Karen Lewis Met Her Moment

When Karen Lewis and her Caucus of Rank-and-File Educators took power in the Chicago Teachers Union in 2010, the landscape for labor in her city and country was bleak. She rose to the moment — and helped transform what was politically possible for a teachers’ union and the labor movement as a whole to accomplish.

(Courtesy of Chicago magazine)

I first met Karen Lewis in the back of a conference room at a suburban Detroit hotel, during the biannual Labor Notes conference in April of 2010. The Caucus of Rank-and-File Educators (CORE) was waging a valiant fight to take control of the Chicago Teachers Union, a fight that I assumed would end with an election loss but maybe one of those “moral victories” gained, the kind to which leftists often cling to console themselves after yet another defeat.

The spring of 2010 was not a high-water mark for a fighting labor movement, or for a project of left-wing political revival in Chicago. A rank-and-file uprising in a major Teamsters local in the city, Local 743, where longtime union reformers had successfully won leadership and begun the long and hard process of turning their union around, was in the midst of an attack from the old guard over a minor procedural issue — an attack that ultimately ended up being successful, kicking leaders Richard Berg and Gina Alvarez out of the union. Sparks of hope in recent years — the 2008 factory occupation at Republic Windows and Doors, the hundreds of thousands who flooded the streets to fight for immigrant workers’ rights on May Day 2006 and on each subsequent May 1, successful union organizing victories for tens of thousands of home health care and childcare workers in the middle of the decade, a united front effort of labor and community organizing forces in 2007 that successfully defeated nine incumbent city council members in the wake of our losing a major fight against Walmart — were waiting for a catalytic force to bring them together into something greater than the sum of their parts, and something that could actually win.

CORE formed in 2008, a scrappy group of teacher activists dedicated to the transformation of their union. CORE was not then, and is not now, a caucus dedicated purely to the idea of union reform. It was and is an organization that saw reform and democratic control of its union as necessary building blocks for a much larger fight — one against entrenched capital and a power structure built to extract maximum profit from the city’s largely black and brown working-class communities. Its vying for the leadership of one of the city’s most important unions seemed like an uphill battle against long odds.
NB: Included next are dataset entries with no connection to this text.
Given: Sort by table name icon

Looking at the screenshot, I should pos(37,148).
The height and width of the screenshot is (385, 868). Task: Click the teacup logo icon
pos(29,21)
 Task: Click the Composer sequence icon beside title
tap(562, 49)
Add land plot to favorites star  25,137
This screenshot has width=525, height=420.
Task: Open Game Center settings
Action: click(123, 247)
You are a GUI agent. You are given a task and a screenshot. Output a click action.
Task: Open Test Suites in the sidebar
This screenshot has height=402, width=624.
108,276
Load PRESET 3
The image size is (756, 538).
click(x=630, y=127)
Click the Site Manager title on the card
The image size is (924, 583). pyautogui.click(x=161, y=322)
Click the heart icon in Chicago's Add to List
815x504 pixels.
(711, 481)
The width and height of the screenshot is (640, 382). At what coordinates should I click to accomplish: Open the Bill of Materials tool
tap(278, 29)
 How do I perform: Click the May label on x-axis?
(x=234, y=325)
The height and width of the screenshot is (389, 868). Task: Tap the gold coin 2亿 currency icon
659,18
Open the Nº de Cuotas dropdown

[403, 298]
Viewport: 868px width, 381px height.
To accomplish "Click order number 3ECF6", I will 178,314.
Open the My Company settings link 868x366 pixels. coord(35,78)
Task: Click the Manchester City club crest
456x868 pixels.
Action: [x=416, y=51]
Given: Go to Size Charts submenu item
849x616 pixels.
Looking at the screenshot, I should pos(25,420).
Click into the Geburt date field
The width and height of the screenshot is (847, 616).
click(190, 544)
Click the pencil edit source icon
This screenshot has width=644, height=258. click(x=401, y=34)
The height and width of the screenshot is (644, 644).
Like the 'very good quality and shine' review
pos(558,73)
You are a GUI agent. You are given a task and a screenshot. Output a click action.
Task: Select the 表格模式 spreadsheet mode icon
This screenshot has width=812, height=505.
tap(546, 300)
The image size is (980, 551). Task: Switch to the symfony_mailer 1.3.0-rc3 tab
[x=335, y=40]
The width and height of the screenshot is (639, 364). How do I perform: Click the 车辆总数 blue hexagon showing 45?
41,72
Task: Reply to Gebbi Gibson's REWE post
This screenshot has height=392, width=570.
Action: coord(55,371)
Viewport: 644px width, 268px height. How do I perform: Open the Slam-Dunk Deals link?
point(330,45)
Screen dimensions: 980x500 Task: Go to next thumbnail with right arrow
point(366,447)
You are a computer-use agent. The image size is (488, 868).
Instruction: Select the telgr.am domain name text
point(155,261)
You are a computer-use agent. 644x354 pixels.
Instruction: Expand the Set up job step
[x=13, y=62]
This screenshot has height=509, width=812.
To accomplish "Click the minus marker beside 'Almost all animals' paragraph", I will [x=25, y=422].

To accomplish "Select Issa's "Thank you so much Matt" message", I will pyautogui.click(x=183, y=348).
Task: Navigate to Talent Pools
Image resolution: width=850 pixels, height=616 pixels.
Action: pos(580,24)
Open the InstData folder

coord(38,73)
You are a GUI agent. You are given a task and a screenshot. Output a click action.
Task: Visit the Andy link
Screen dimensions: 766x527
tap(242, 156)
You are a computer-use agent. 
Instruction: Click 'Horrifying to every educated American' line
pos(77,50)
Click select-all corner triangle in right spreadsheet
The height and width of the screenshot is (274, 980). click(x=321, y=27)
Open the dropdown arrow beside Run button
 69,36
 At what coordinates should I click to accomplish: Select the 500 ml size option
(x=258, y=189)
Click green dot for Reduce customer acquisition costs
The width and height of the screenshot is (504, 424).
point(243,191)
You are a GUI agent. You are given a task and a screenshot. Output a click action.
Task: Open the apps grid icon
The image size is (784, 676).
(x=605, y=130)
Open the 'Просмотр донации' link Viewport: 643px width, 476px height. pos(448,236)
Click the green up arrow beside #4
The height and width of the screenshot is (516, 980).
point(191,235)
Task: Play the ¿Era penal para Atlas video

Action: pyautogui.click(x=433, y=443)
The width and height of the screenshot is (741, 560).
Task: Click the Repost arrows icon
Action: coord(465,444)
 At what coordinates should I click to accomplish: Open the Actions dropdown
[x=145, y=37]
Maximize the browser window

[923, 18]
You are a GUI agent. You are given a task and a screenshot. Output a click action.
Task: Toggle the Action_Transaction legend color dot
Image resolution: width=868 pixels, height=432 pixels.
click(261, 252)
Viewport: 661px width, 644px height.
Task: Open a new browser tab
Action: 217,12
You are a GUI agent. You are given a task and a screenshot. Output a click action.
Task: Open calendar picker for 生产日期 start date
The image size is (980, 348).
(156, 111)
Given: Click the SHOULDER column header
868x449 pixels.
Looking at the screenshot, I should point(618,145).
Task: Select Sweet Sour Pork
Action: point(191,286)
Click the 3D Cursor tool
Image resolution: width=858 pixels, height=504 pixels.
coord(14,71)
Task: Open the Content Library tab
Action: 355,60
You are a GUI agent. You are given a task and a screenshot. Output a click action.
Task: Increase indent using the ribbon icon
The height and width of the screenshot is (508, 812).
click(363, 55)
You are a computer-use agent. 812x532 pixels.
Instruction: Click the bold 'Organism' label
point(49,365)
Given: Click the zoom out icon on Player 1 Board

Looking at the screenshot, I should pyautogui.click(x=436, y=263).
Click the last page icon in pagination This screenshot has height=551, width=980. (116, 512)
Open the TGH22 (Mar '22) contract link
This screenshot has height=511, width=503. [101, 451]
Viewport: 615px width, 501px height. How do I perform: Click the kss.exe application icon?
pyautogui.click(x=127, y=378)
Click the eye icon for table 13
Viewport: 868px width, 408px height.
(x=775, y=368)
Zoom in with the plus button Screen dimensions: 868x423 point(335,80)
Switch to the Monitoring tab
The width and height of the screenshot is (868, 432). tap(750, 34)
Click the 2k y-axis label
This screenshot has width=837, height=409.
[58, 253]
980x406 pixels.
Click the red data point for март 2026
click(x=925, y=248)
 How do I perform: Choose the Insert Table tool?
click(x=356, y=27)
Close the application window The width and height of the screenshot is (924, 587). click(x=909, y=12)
What convinced me in the end to spend a few evenings volunteering for CORE wasn’t anything that came from Karen or CORE at all. As a delegate to the Chicago Federation of Labor, I received an invitation to a fundraiser for the incumbent slate. The venue? The Chicago Opera Theater.

It’s not an everyday occasion for a union leader to invite support from outside of their union in their internal leadership elections, but it’s not unheard of. But a union leadership fundraiser at an opera theater? I was taken aback, but couldn’t shake a very clear feeling — that the incumbent slate knew they were in trouble but had no idea how to organize themselves to victory.

A month later, I was in a very different venue: the dingy basement of the United Electrical Workers (UE) hall on Chicago’s Near West Side, phone banking for Karen and the rest of the CORE slate. One phone call has stayed in my mind since. After some back-and-forth with a ten-year veteran elementary teacher, tired and ready to pack it in for the night, she asked:

“Wait, you’re calling about Karen, right?”

“Yes, can we count on your vote?” I responded.

“I don’t know her, but I like her. She definitely can’t do any worse than what we’ve got.”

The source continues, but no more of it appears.